■ **What the task asks**: Continue the article on treating under-eye bags from the point where it stops.

■ **Reading text**:
+===+

Retinol (vitamin A) takes a different approach. Rather than reducing fluid, it stimulates collagen production and increases cell turnover, which gradually thickens the thin under-eye skin. Thicker skin makes both bags and dark circles less visible by better concealing the fat and blood vessels underneath. Results from retinol take weeks to months, but the structural improvement is more lasting than what a cold compress provides. Start with a low concentration, since the under-eye area is sensitive and retinol can cause irritation if you use too much too soon.
Check Your Allergies
Chronic allergies are an underappreciated cause of under-eye bags. When your nasal lining swells in response to allergens, it slows blood flow through the veins near your sinuses. Those veins sit just below the surface of your under-eye skin, and when they become congested, the area looks dark and puffy. Doctors call this effect “allergic shiners.”
If your bags worsen during allergy season or when you’re around pets, dust, or pollen, treating the underlying allergy can resolve the puffiness. Over-the-counter antihistamines are the first option. With proper allergy management, allergic shiners typically improve within a few weeks.
Injectable Fillers for Moderate Bags
When under-eye bags are caused by volume loss (the hollowing that makes a fat pad look more prominent by contrast), hyaluronic acid fillers can smooth the transition between the bag and the cheek. The filler is placed deep beneath the muscle, close to the bone, using a thin cannula to minimize bruising.
Results last longer than most people expect. Research published in the Journal of Clinical and Aesthetic Dermatology found that tear trough fillers showed significant results up to 18 months after treatment, with clinical evidence suggesting improvement even at 24 months. Fillers don’t remove fat, though. They camouflage the contour. For bags caused by significant fat prolapse, fillers alone may not be enough.
Surgery for Permanent Results
Lower blepharoplasty is the only treatment that permanently removes or repositions the fat causing structural eye bags. The procedure either takes out excess fat or moves it to fill in hollow areas beneath the bag, creating a smoother contour. Recovery follows a predictable timeline:
- Days 1 to 3: Swelling and bruising peak. Rest and cold compresses are essential.

+===+

■ **Source data**:

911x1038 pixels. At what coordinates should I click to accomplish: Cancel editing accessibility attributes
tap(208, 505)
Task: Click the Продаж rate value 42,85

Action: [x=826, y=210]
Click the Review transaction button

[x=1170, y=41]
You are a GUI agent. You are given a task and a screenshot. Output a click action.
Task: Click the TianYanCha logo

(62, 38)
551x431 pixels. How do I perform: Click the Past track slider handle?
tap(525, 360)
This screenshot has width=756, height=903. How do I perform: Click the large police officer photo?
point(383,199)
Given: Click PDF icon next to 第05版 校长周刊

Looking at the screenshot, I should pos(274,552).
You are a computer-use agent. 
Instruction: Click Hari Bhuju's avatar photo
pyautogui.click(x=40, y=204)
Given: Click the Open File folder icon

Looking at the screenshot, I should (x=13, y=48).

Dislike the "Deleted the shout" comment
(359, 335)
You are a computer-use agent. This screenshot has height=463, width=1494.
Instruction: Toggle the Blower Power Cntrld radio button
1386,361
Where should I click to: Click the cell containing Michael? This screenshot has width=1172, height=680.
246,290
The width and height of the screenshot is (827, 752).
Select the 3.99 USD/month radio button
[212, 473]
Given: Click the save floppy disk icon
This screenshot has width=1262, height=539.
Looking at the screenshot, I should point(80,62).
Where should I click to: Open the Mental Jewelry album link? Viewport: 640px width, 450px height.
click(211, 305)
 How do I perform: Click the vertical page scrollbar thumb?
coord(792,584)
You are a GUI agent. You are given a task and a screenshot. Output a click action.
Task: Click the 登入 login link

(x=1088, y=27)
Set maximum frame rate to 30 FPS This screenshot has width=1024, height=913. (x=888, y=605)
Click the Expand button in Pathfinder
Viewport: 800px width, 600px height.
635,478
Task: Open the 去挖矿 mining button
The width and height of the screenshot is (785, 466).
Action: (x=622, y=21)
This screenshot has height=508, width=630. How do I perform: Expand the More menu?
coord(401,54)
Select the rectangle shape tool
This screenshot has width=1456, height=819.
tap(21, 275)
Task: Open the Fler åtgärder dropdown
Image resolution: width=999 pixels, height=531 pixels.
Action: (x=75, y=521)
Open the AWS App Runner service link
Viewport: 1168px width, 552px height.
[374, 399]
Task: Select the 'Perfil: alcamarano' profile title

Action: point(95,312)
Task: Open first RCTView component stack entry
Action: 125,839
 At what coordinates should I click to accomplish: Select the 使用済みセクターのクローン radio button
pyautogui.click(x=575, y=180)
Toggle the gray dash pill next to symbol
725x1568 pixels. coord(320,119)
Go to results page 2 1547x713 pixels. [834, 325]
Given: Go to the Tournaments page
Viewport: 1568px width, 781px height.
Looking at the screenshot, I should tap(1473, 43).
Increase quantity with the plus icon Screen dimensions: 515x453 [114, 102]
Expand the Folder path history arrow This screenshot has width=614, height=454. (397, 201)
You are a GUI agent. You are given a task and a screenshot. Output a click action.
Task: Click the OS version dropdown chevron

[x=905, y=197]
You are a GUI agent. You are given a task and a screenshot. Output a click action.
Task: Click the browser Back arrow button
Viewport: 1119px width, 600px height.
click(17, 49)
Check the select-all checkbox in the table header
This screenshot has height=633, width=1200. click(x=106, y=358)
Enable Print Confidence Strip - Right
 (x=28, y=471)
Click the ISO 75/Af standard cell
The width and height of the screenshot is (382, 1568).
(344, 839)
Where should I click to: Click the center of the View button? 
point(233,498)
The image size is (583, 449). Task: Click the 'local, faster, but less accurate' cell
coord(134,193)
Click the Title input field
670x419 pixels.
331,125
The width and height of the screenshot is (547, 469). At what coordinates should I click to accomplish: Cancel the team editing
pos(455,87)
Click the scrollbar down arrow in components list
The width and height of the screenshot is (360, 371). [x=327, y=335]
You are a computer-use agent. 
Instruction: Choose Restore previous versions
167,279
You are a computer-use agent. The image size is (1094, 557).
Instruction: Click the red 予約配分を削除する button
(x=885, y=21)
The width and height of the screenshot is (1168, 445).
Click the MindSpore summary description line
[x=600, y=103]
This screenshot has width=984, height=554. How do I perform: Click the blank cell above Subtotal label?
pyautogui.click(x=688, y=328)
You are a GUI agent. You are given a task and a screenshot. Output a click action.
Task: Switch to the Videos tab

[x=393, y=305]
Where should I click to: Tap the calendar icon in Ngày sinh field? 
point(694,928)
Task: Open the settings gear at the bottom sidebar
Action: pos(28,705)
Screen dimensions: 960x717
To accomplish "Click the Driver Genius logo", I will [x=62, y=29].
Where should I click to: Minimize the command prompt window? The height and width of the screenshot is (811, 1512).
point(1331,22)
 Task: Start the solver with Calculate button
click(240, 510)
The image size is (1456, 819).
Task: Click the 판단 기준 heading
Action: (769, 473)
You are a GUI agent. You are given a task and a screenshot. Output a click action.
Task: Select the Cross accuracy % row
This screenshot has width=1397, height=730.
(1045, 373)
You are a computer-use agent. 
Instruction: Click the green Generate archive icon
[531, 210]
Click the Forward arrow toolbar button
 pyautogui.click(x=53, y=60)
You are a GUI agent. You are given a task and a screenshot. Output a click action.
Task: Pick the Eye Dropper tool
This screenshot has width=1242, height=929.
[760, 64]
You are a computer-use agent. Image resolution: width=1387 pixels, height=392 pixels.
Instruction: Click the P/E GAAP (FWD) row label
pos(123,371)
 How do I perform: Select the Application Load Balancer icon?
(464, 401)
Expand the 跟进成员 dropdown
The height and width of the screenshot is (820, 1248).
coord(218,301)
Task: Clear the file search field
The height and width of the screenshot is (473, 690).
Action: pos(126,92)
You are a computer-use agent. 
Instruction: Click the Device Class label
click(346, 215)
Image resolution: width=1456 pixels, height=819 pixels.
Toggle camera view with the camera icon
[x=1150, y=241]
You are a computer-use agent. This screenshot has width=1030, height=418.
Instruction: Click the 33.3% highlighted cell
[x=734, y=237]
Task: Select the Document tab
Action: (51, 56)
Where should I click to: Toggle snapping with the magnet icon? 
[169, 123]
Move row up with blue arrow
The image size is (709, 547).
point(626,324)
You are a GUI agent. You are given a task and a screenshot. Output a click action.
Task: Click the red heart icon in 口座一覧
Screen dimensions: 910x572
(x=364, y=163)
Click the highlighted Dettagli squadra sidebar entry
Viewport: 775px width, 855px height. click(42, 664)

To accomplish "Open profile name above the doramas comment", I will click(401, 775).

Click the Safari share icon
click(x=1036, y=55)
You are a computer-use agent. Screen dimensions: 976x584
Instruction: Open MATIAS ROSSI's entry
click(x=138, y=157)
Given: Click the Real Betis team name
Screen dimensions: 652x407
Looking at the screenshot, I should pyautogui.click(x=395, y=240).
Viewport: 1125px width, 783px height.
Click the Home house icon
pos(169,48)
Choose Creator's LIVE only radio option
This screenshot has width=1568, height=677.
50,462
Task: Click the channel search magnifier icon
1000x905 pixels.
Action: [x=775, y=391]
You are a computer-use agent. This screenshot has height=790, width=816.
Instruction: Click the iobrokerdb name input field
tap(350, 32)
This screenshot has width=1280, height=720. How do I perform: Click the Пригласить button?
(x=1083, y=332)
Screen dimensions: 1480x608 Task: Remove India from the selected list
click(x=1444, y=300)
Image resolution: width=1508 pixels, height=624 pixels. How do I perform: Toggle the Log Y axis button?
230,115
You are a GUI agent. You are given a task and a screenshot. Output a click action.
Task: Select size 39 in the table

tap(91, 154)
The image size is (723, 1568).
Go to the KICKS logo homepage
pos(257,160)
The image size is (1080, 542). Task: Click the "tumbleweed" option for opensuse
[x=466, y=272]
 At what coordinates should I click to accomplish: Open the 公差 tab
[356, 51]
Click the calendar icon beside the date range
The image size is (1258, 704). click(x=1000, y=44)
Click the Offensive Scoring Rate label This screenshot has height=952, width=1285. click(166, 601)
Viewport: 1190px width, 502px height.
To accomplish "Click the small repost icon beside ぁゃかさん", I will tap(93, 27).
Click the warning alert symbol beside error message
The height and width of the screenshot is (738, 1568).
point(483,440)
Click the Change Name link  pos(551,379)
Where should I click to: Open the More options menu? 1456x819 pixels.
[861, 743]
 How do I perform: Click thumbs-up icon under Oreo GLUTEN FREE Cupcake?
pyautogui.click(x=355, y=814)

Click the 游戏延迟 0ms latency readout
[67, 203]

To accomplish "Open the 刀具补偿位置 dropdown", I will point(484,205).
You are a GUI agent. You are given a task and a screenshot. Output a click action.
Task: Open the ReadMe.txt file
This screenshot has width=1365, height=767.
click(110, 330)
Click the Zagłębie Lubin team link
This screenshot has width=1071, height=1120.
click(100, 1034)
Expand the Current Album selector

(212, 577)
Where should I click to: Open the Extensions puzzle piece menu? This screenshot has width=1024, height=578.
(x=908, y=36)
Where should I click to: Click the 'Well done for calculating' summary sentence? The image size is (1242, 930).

+===+

■ **Reply**:
- Days 4 to 7: Bruising lightens and stitches are typically removed. The eyes start to feel more comfortable.
- Weeks 2 to 4: Most people look “public ready,” with bruising fading from purple to yellow and then disappearing. Many return to office work and light exercise.
- Months 2 to 3: Final results become apparent as residual swelling resolves and scars soften.
Lower eyelid fat removal or repositioning usually does not need to be repeated. Long-term follow-up studies report durable improvement in lid position and reduced puffiness with high patient satisfaction even 5 to 10 years after surgery, though natural aging continues at its own pace.
When Bags Signal Something Else
In most cases, under-eye bags are a cosmetic concern. But sudden or severe puffiness can occasionally point to something systemic. Thyroid eye disease, most commonly associated with an overactive thyroid, causes swelling and inflammation around the eyes that can produce lasting baggy changes. Kidney problems can also cause fluid retention that shows up as facial puffiness, particularly around the eyes in the morning.
If your under-eye swelling appeared suddenly, is accompanied by pain, or comes with other symptoms like vision changes, weight fluctuations, or swelling elsewhere in your body, those are signs worth investigating with a doctor. Changes in your field of vision or sudden eye pain in particular need prompt attention.